- **Your instructions**:
Would you please restate the data exactly as it stands, apart from the pictures?

Start of Dataset excerpts

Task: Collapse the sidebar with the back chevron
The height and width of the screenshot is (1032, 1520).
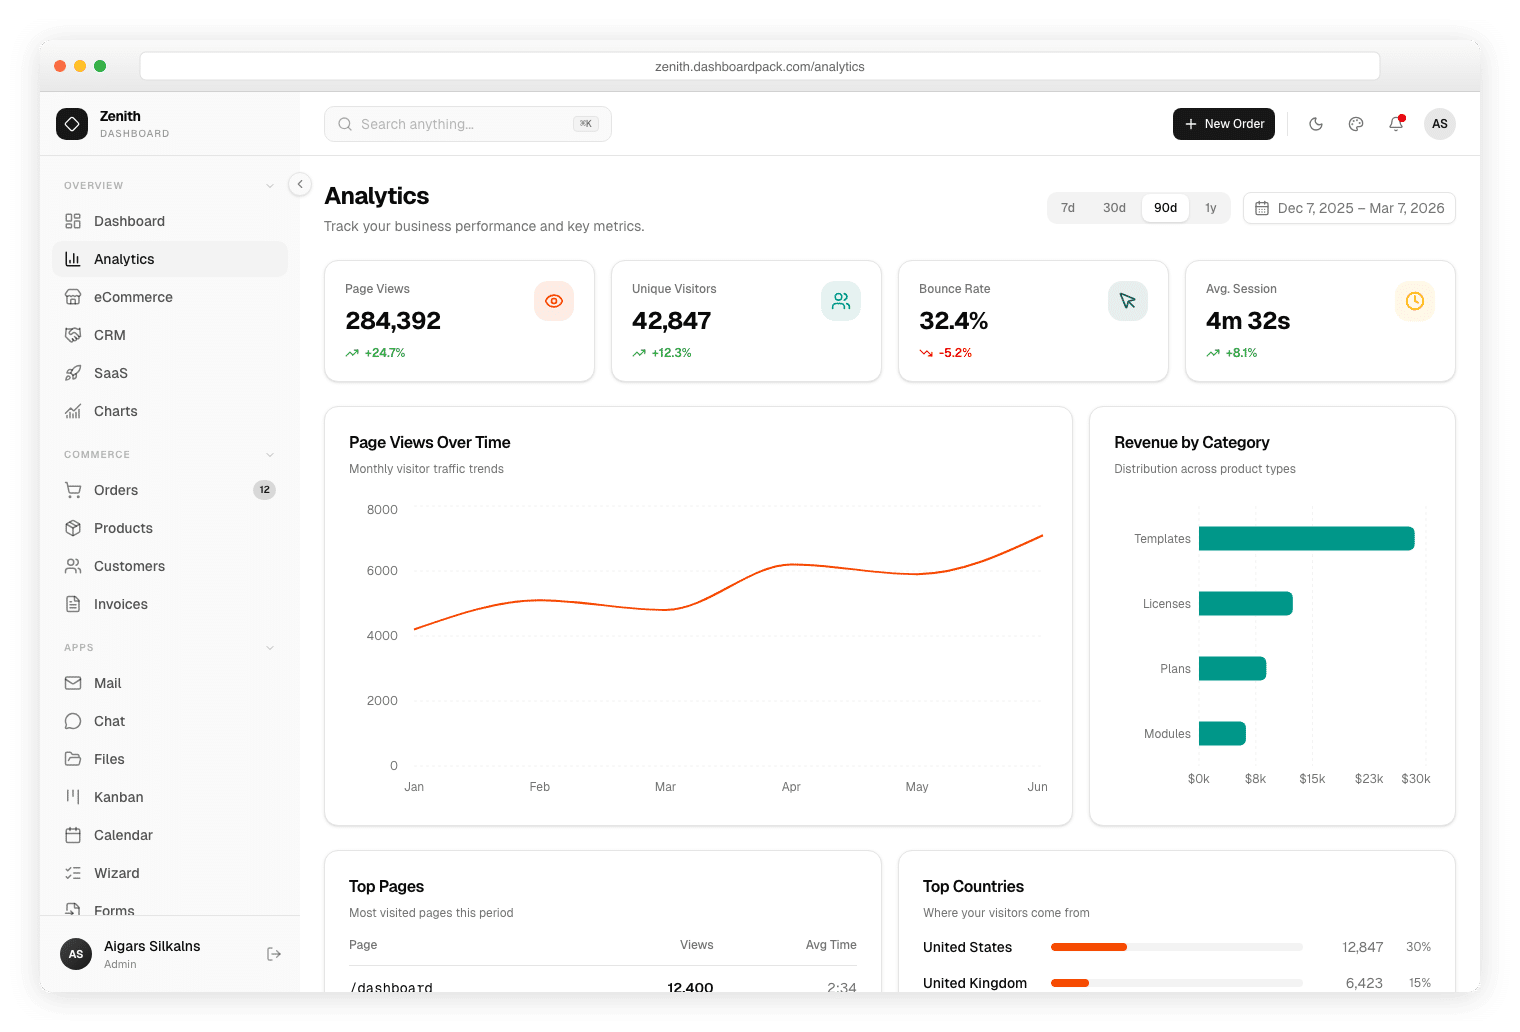Action: click(299, 184)
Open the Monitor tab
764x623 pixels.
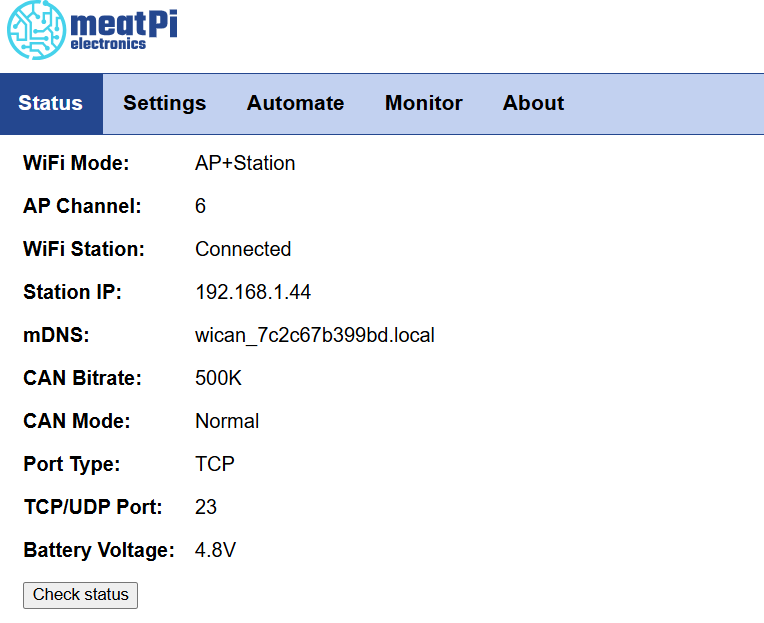(x=423, y=103)
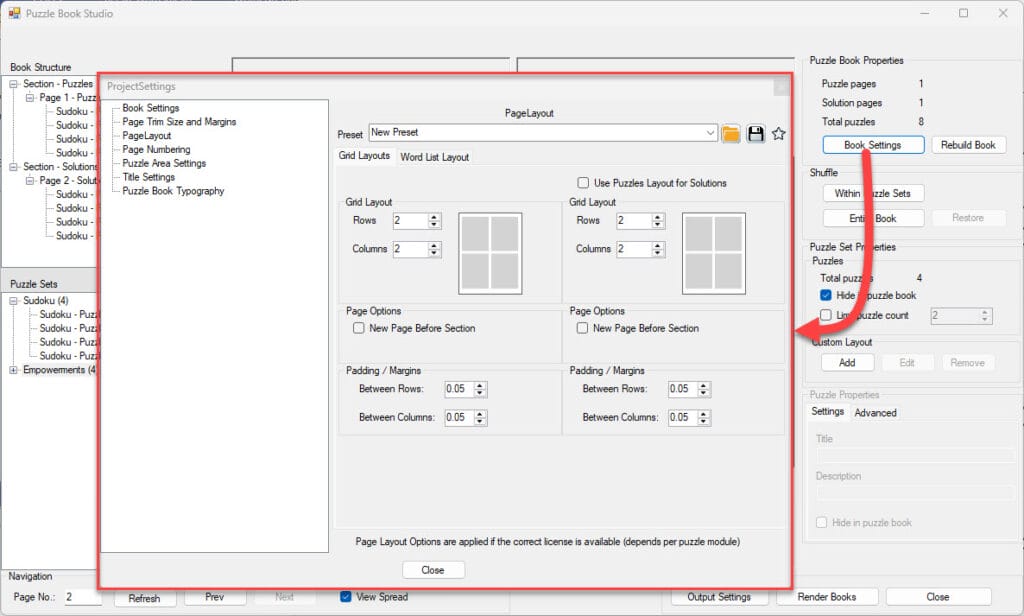Toggle the left New Page Before Section checkbox
The image size is (1024, 616).
359,328
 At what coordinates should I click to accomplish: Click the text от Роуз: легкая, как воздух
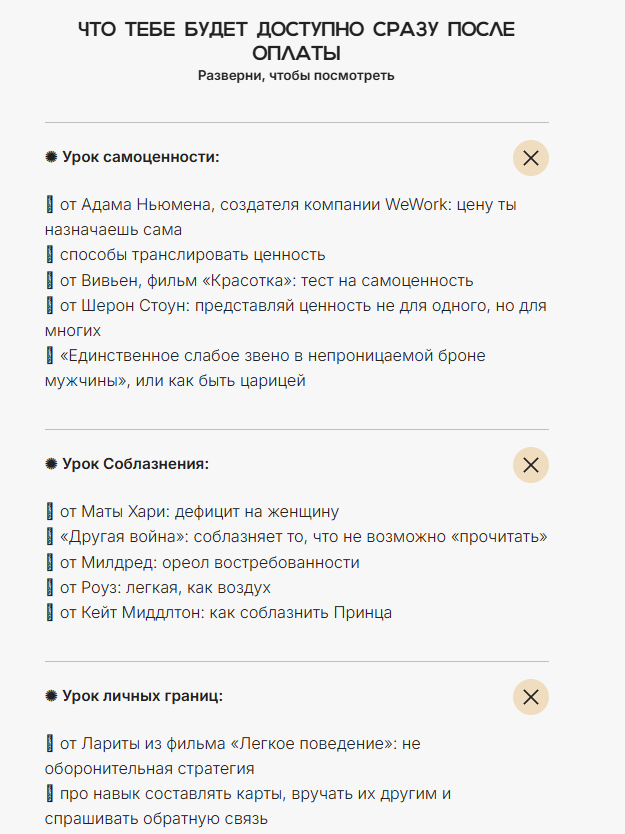click(x=165, y=587)
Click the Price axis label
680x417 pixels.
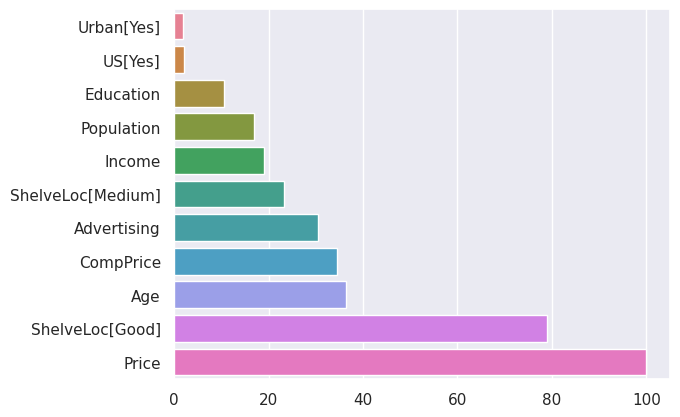(x=142, y=363)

End of Dataset excerpts

- **Completed task**:
Task: Collapse the sidebar with the back chevron
The height and width of the screenshot is (1032, 1520).
Action: click(299, 184)
Open the Monitor tab
764x623 pixels.
(x=423, y=103)
Toggle the left New Page Before Section checkbox
The image size is (1024, 616).
359,328
 At what coordinates should I click to accomplish: Click the text от Роуз: легкая, как воздух
click(x=165, y=587)
Click the Price axis label
680x417 pixels.
(x=142, y=363)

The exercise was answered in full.